• Problem to work on
Convert every row below into a numbered list, omitting any blank lines. Leave the pictures out of your answer.

'''

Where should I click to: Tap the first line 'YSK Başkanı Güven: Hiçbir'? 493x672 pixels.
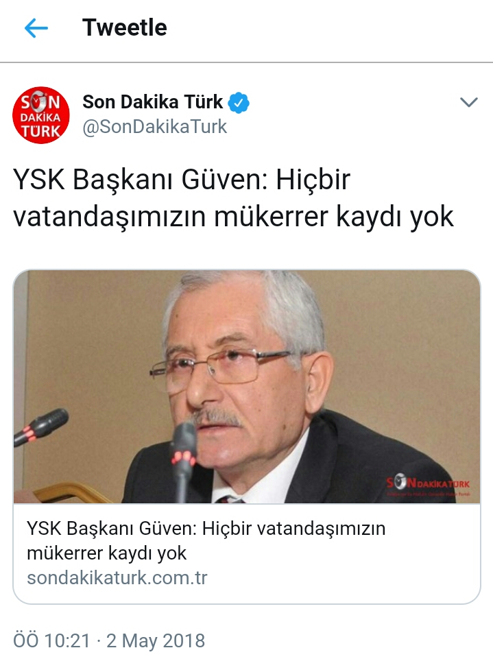(182, 180)
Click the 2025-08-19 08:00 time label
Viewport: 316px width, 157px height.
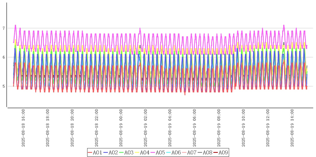tap(219, 128)
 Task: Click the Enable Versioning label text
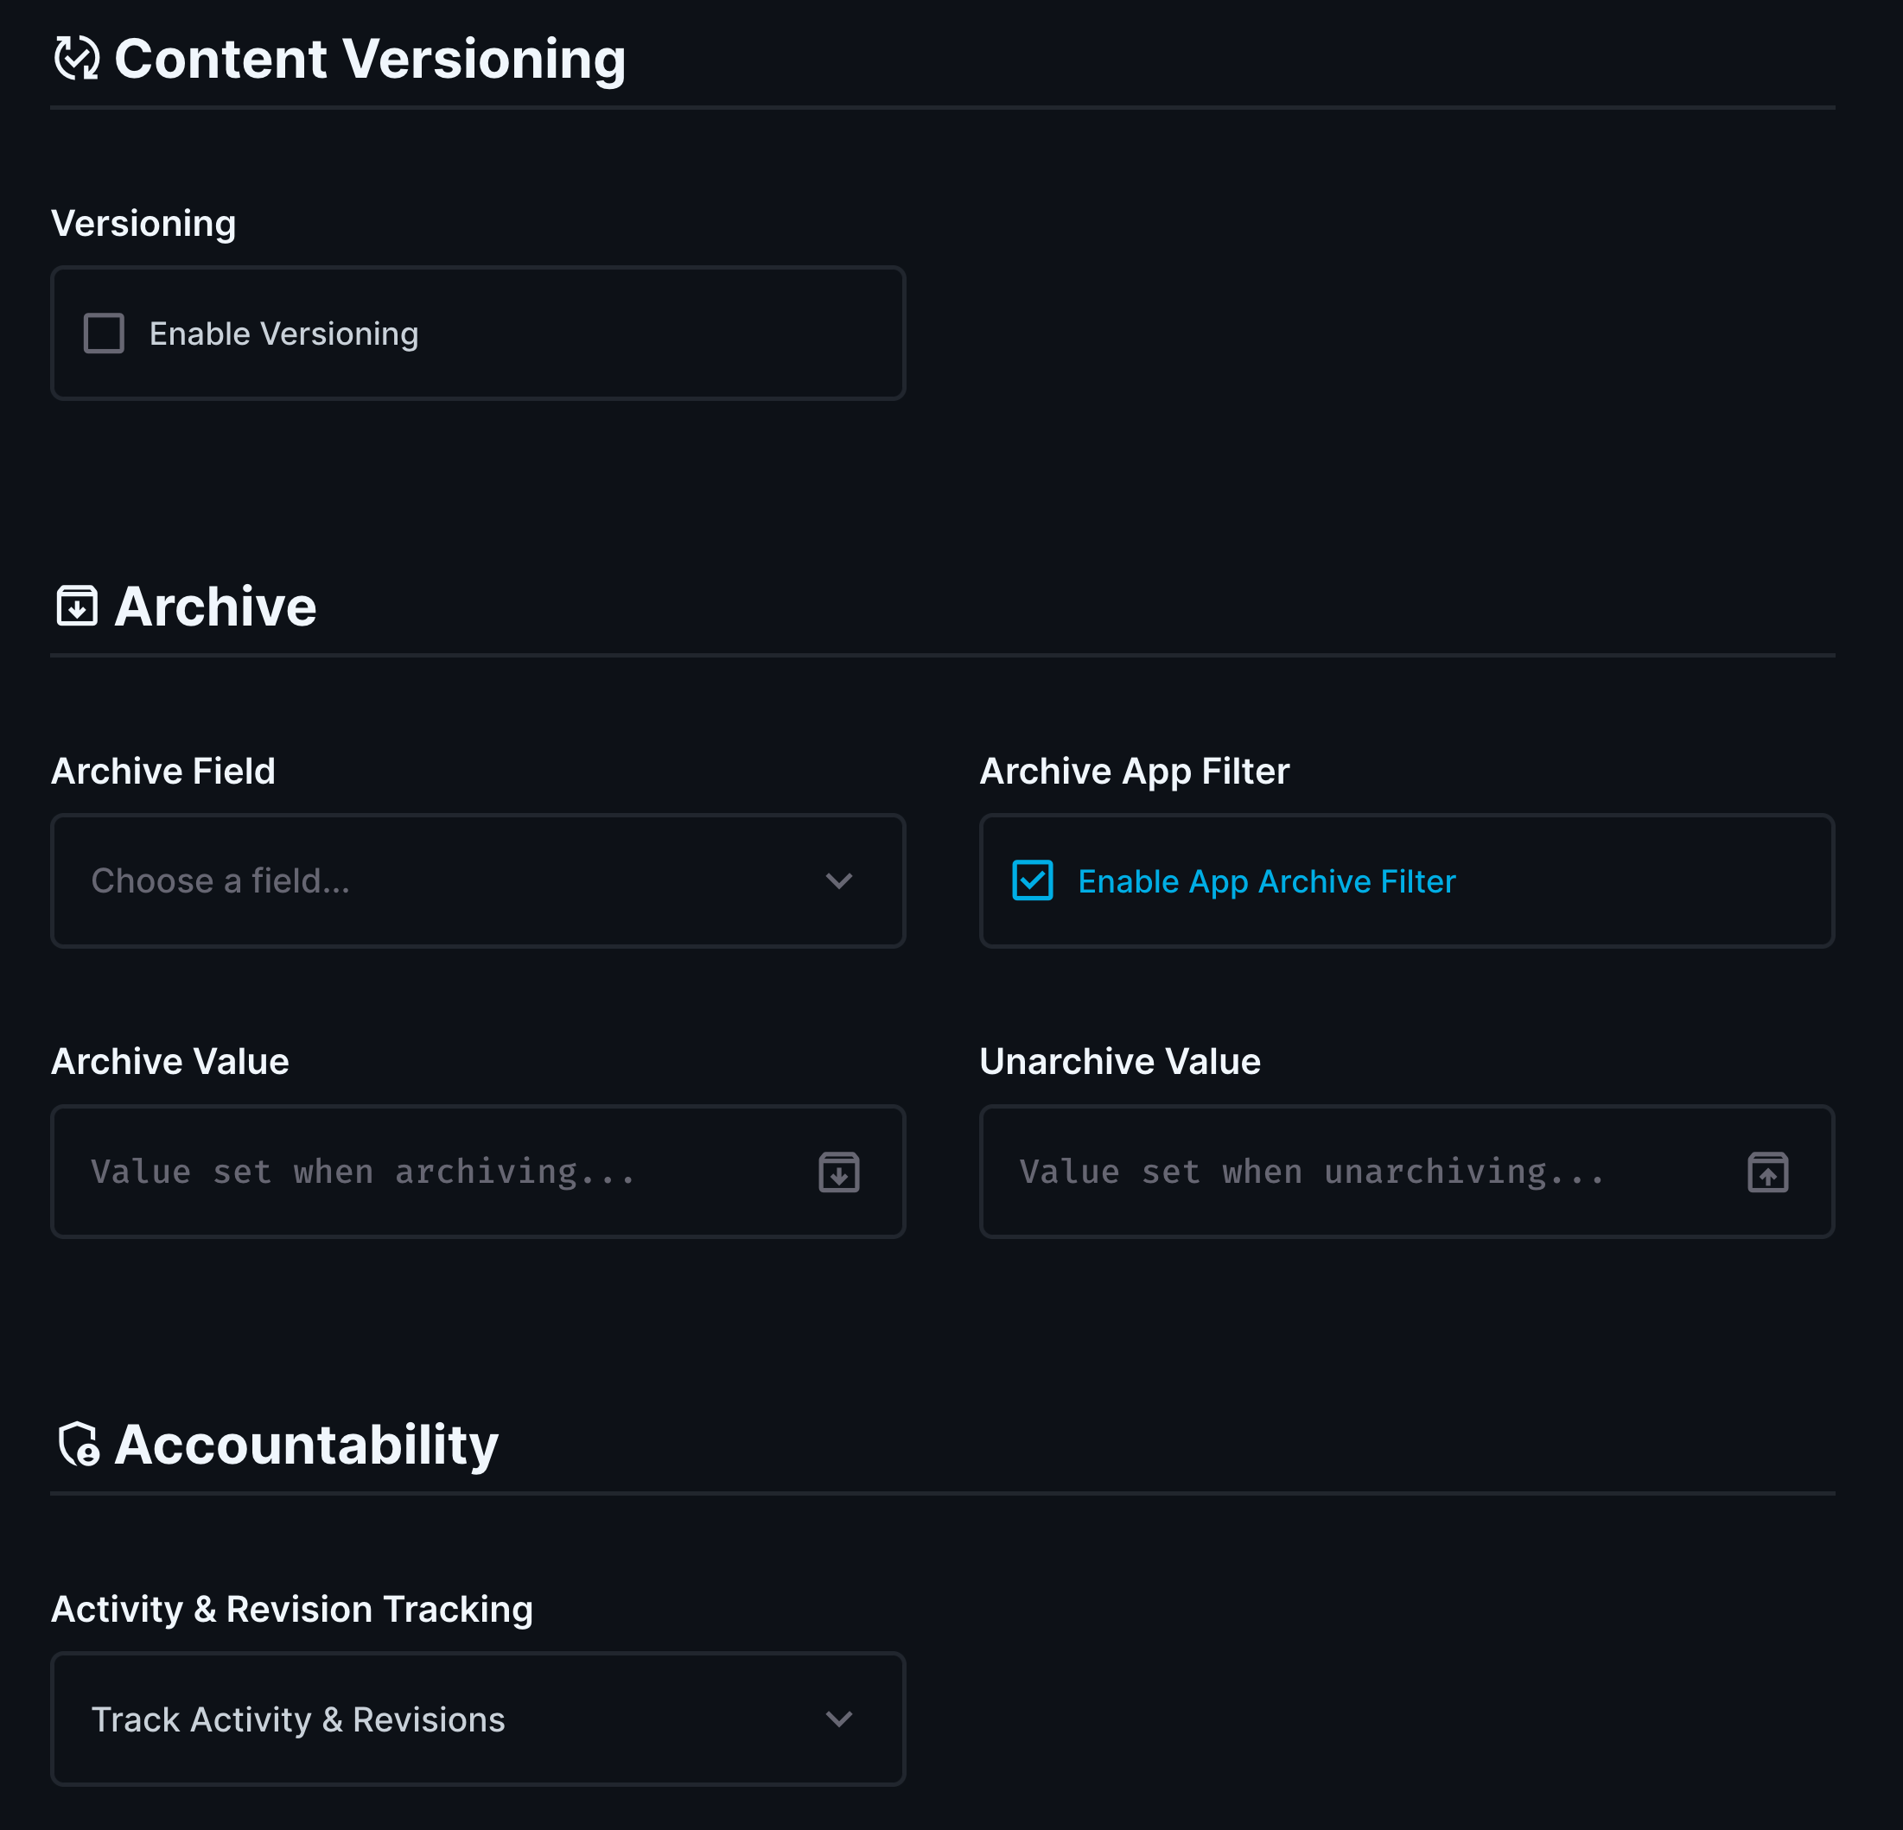(284, 333)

'''

• Solution to this problem
1. Where should I click to: Tap the first line 'YSK Başkanı Güven: Hiçbir'? 493x672 pixels.
2. (182, 180)
3. Click the 2025-08-19 08:00 time label
4. Viewport: 316px width, 157px height.
5. tap(219, 128)
6.  Task: Click the Enable Versioning label text
7. (284, 333)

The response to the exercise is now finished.